Silva recorda que uma empresa chamada Cenec cortou a mata, abriu picadas e realizou explosões para verificar se a região suportaria a barragem. Nesta terça-feira, completam-se dez anos da inauguração oficial da Usina Hidrelétrica de Belo Monte, um empreendimento que ganhou destaque internacional ao propor o desvio de 80% do fluxo do Rio Xingu para o reservatório de Belo Monte.
Apesar do barulho das obras, a região ainda era rica em peixes. Silva lembra da variedade de espécies que pescava, mas as mudanças foram rápidas e intensas. As explosões aumentaram, os peixes começaram a desaparecer e 67 famílias, incluindo a de Silva, foram informadas de que deveriam deixar o local. Ele recebeu uma pequena chácara nos arredores de Altamira, enquanto seus filhos foram realocados em áreas distantes.
Na mesma época, Sara Lima, da comunidade de Belo Monte do Pontal, em Anapu, também sentiu os impactos. Embora sua família não tenha sido deslocada, perdeu a capacidade de gerar renda e a segurança alimentar que o Rio Xingu proporcionava. Ela lamenta a perda do rio que antes oferecia água limpa e alimento.
Para marcar os dez anos de Belo Monte, diversas entidades divulgaram uma carta aberta em defesa das comunidades afetadas, destacando o agravamento das violações devido às mudanças climáticas. O documento menciona as secas extremas que intensificaram os impactos já existentes, evidenciando a fragilidade do empreendimento.
A advogada Erina Gomes, da Aida, afirma que um parecer da Corte Interamericana de Direitos Humanos fortalece uma petição apresentada em 2011, responsabilizando o Estado por violações durante a construção da usina. As organizações esperam que um relatório da Corte crie jurisprudência para evitar futuros impactos semelhantes.

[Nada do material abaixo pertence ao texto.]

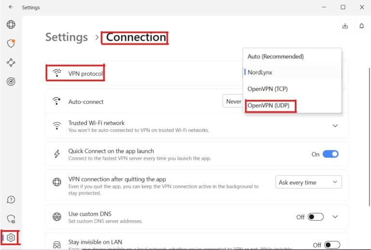371x250 pixels.
Task: Select OpenVPN (UDP) protocol option
Action: coord(271,105)
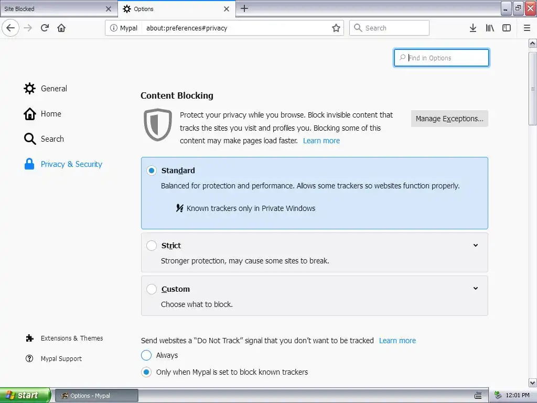This screenshot has height=403, width=537.
Task: Open the Extensions & Themes link
Action: click(x=71, y=338)
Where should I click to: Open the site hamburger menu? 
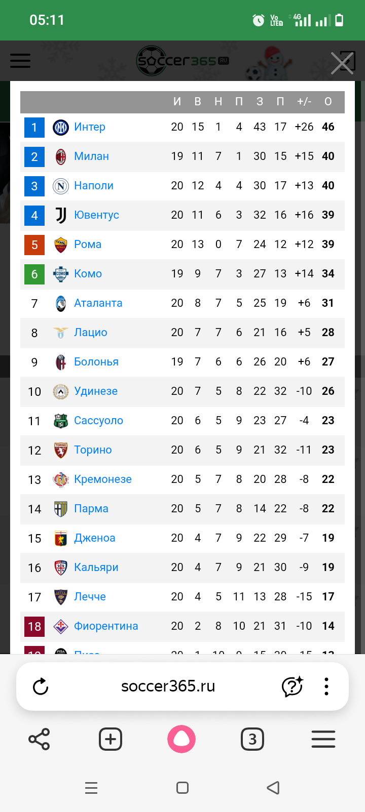click(20, 61)
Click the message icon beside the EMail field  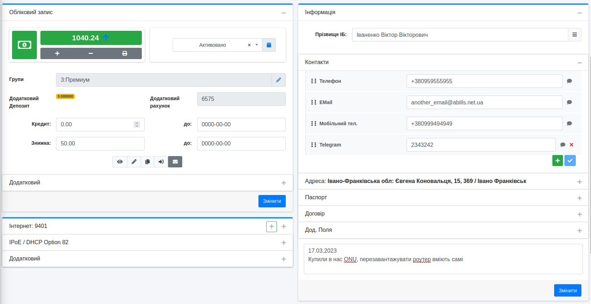[569, 102]
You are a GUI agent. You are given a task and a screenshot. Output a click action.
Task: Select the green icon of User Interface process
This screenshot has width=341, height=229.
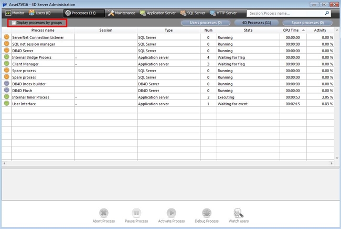click(6, 104)
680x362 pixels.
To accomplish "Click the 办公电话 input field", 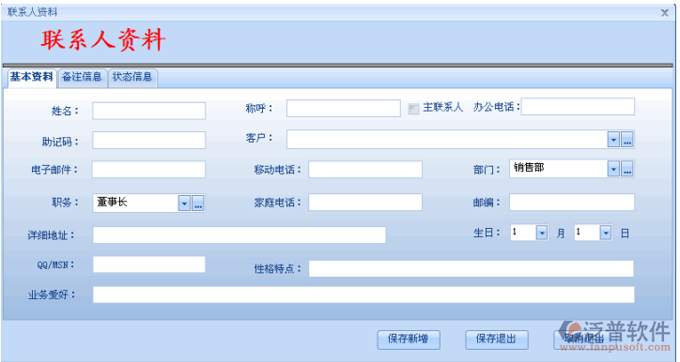I will (578, 107).
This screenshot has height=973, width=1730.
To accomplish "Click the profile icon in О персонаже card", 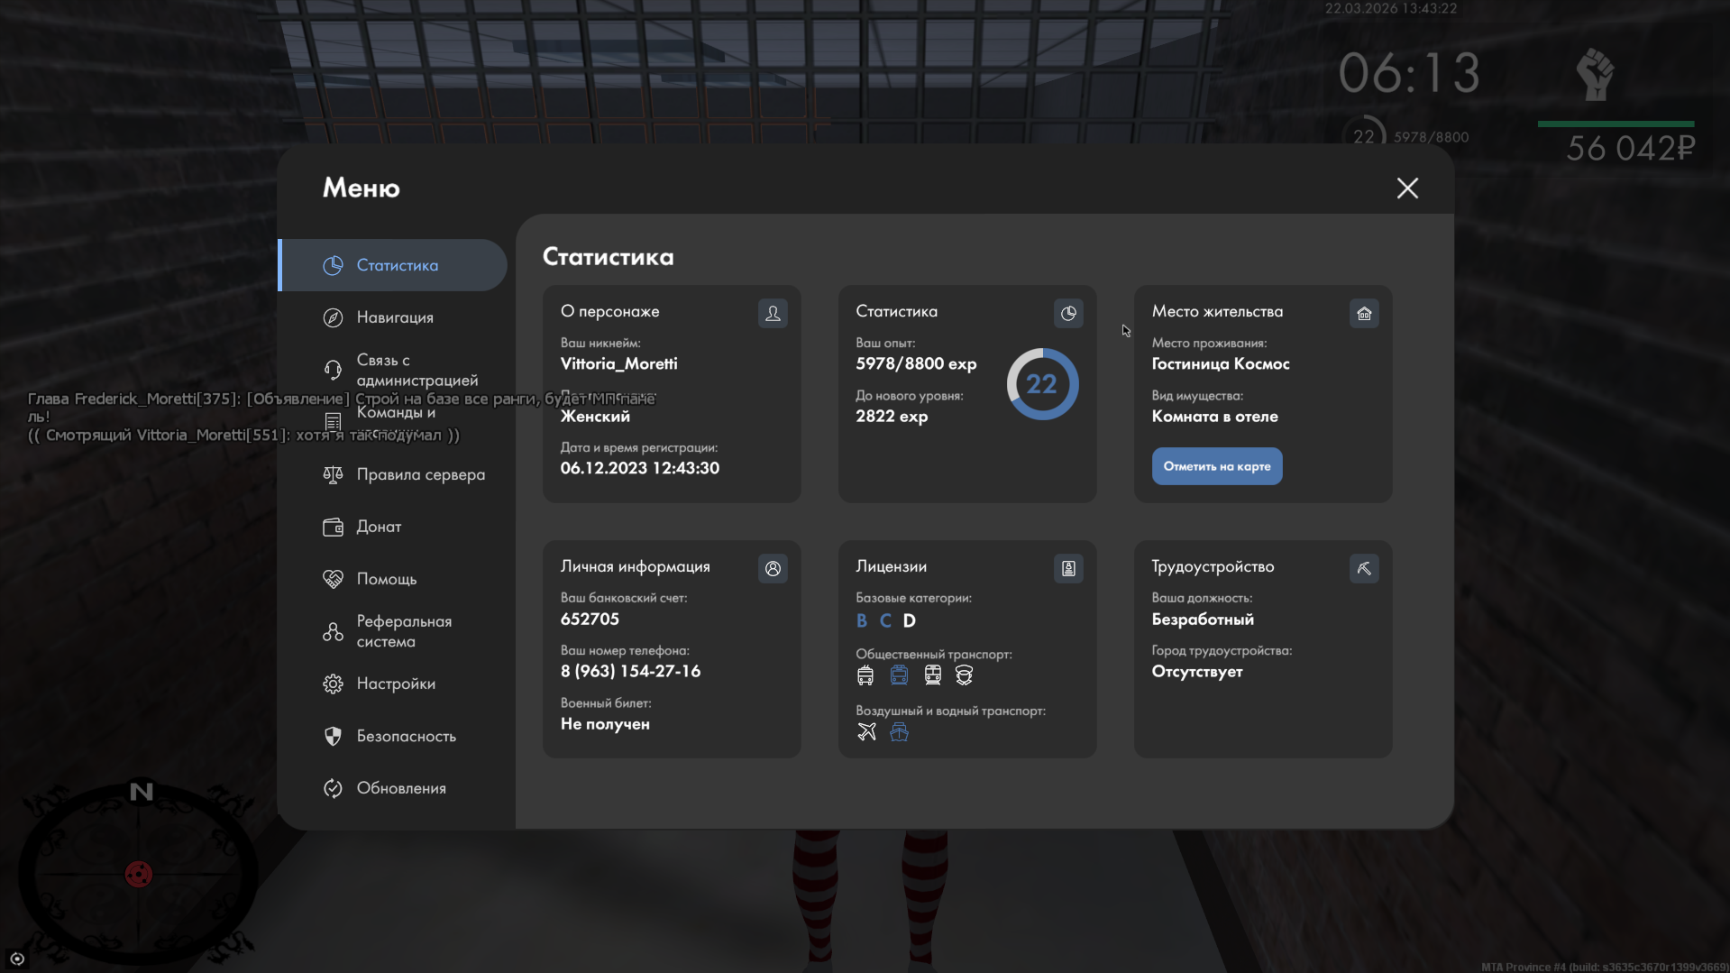I will [773, 313].
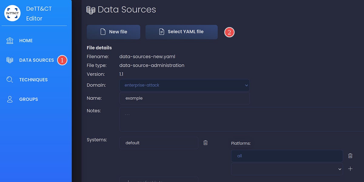Click the Select YAML file button

pos(181,32)
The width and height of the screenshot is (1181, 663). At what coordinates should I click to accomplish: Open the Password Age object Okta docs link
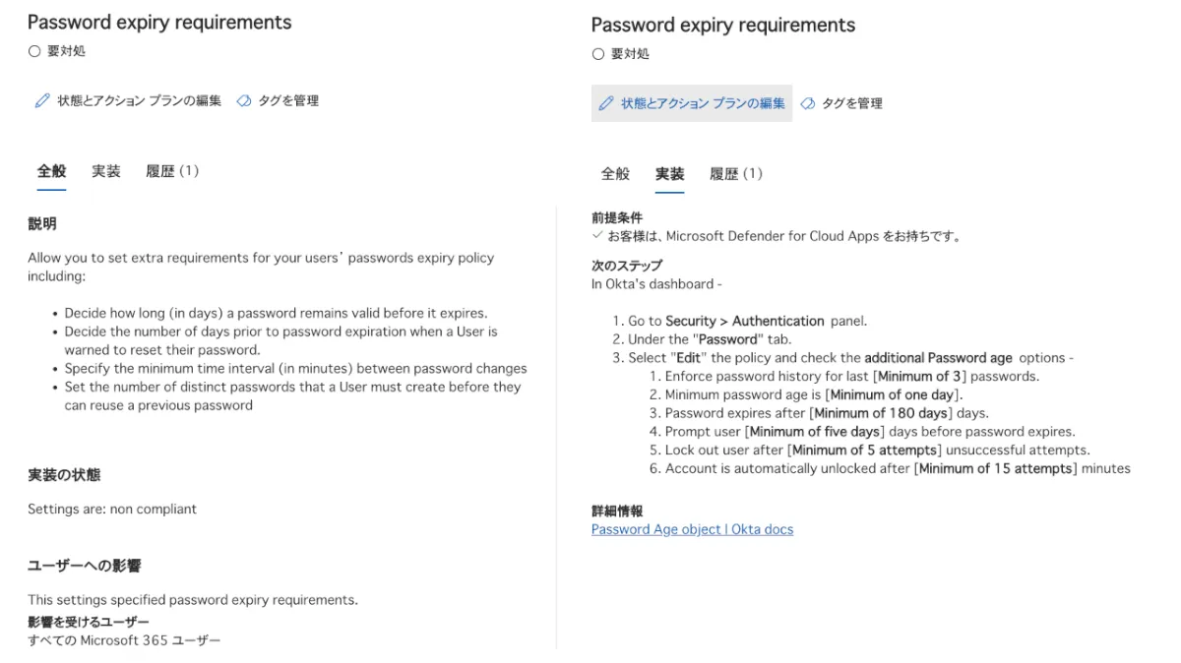[692, 529]
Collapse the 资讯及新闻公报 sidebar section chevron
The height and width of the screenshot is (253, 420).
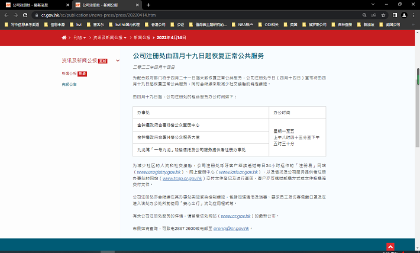(118, 60)
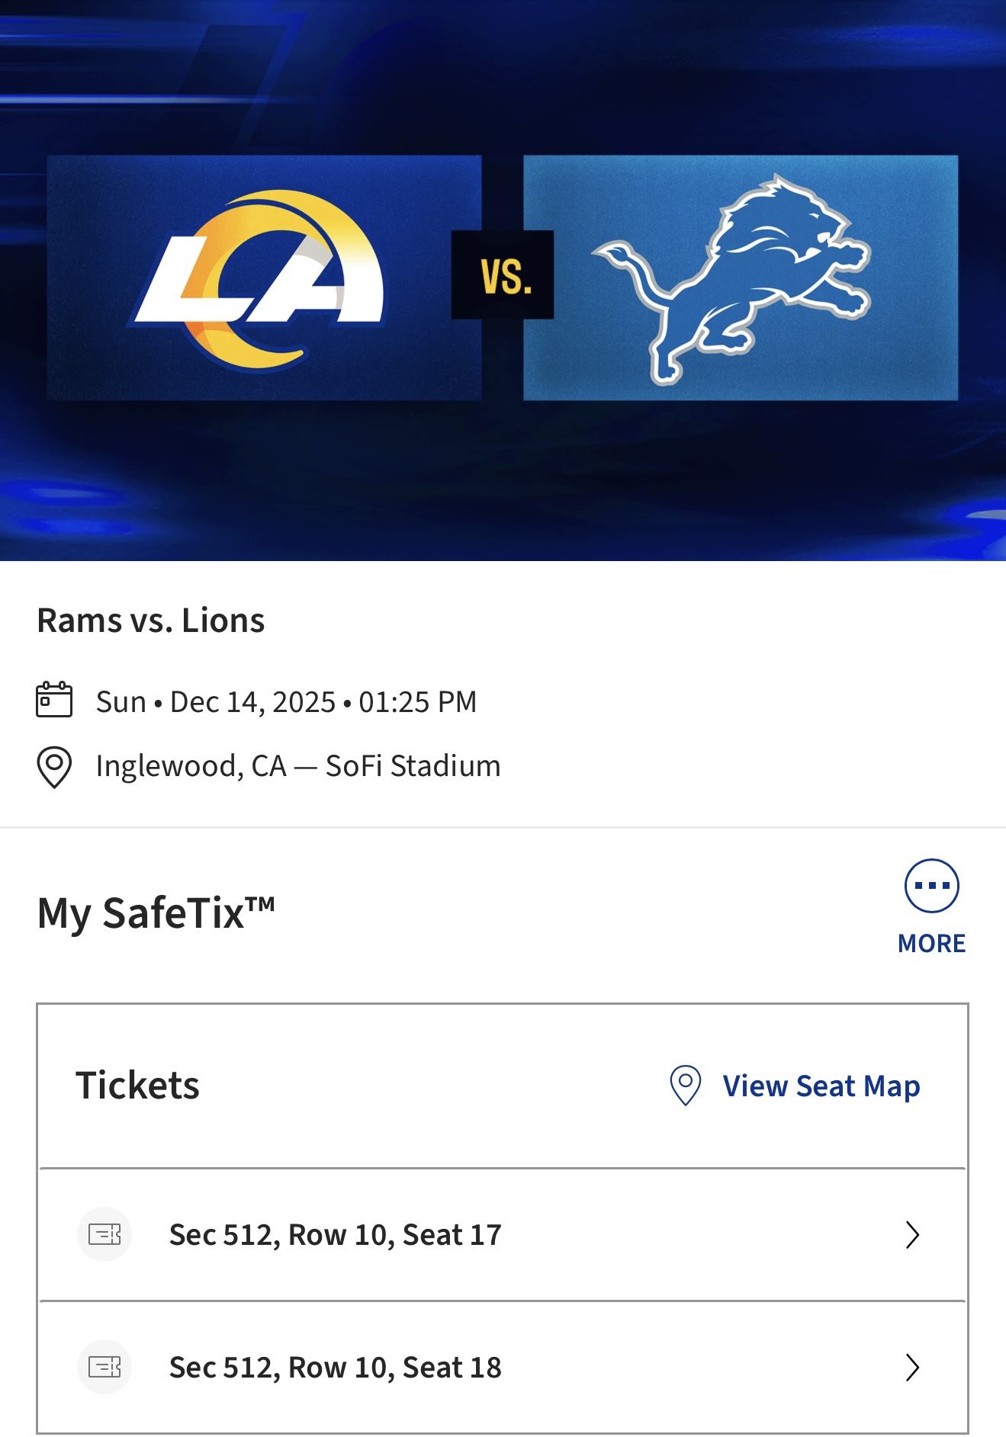Click the MORE label under the ellipsis
Image resolution: width=1006 pixels, height=1437 pixels.
click(x=931, y=943)
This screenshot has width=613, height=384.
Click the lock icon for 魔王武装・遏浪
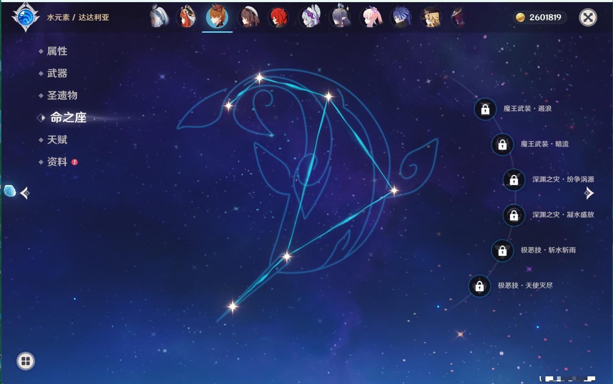[485, 109]
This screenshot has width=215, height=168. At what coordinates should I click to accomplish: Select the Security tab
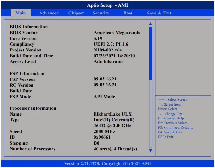(x=101, y=13)
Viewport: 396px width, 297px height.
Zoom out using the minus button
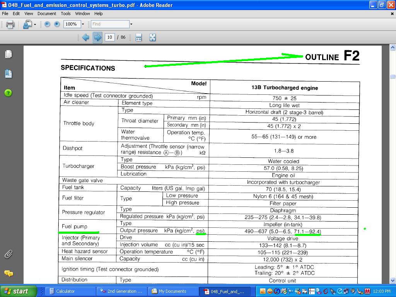click(47, 24)
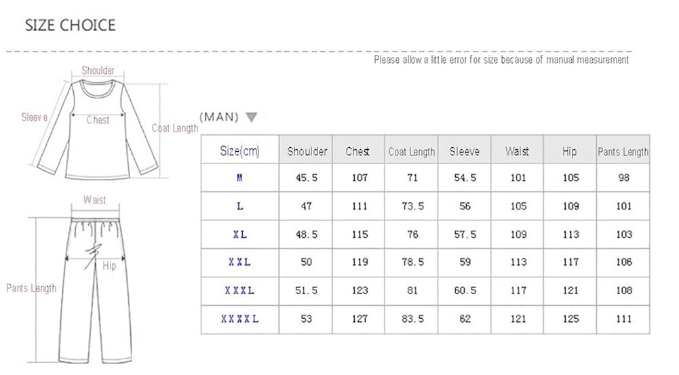Select the Shoulder column header in table
The width and height of the screenshot is (679, 375).
point(307,151)
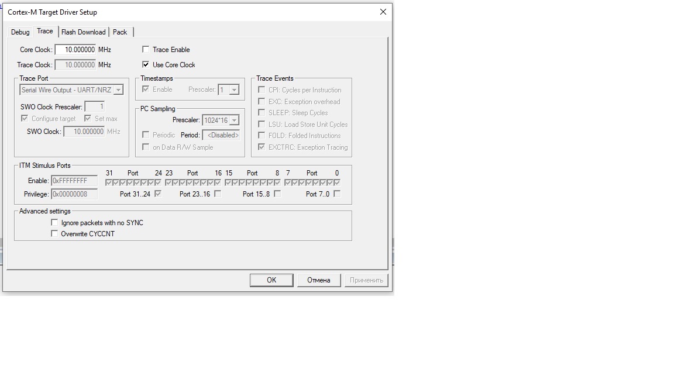Image resolution: width=674 pixels, height=379 pixels.
Task: Toggle Port 31..24 privilege checkbox
Action: [x=158, y=194]
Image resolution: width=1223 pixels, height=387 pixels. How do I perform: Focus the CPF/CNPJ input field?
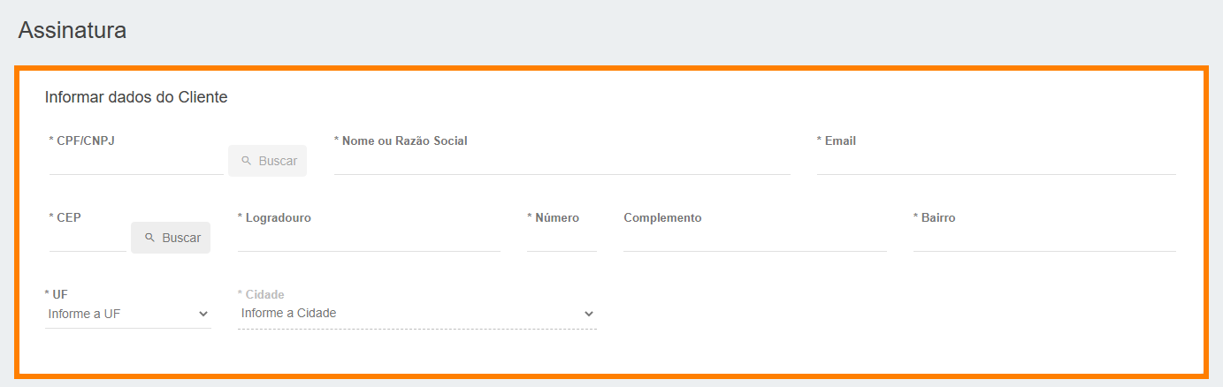coord(136,163)
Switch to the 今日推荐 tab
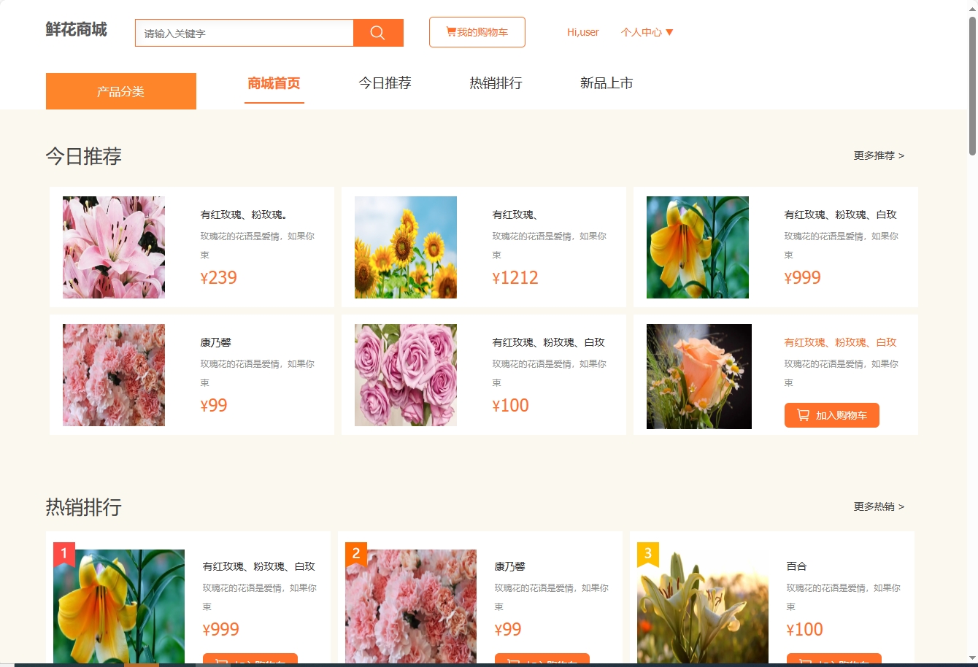The height and width of the screenshot is (667, 978). click(x=384, y=83)
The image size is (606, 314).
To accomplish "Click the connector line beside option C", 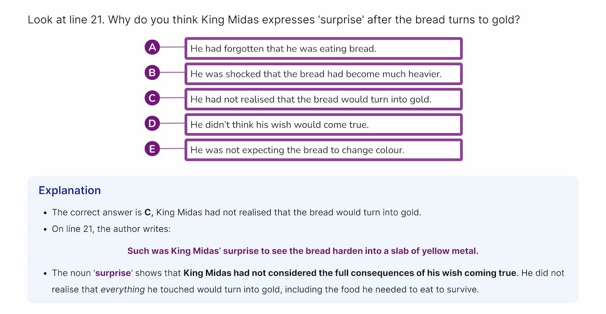I will click(173, 98).
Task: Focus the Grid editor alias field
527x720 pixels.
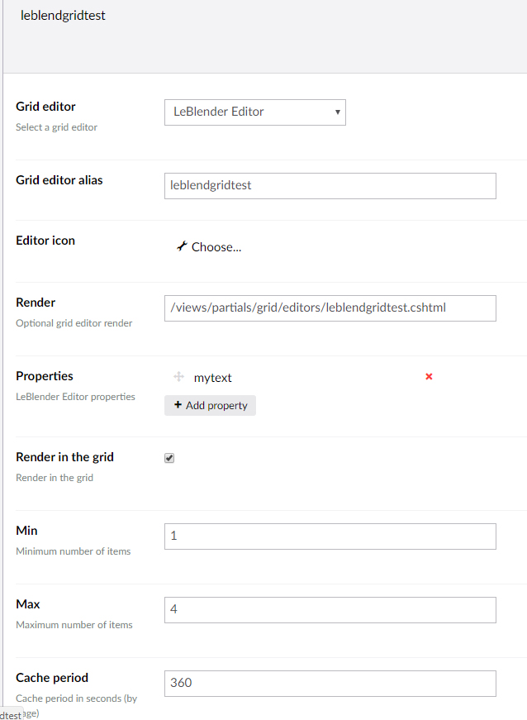Action: click(x=330, y=186)
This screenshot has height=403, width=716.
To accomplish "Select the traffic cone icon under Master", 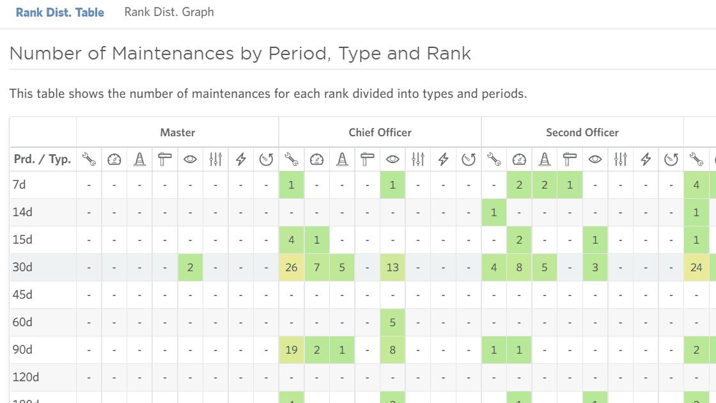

Sob administração da Norte Energia, Belo Monte é considerada essencial para o Sistema Interligado Nacional, atendendo a 5% da demanda energética do país. A empresa afirma ter investido mais de R$ 8 bilhões em compromissos socioambientais, incluindo a construção de hospitais, escolas e ações para comunidades indígenas.
Apesar dos investimentos, organizações sociais e a população atingida alegam que os projetos não foram concluídos e as iniciativas foram insuficientes para reparar os danos causados. Sara Lima conclui que as atividades produtivas propostas nunca substituirão o rio que antes oferecia abundância de peixes.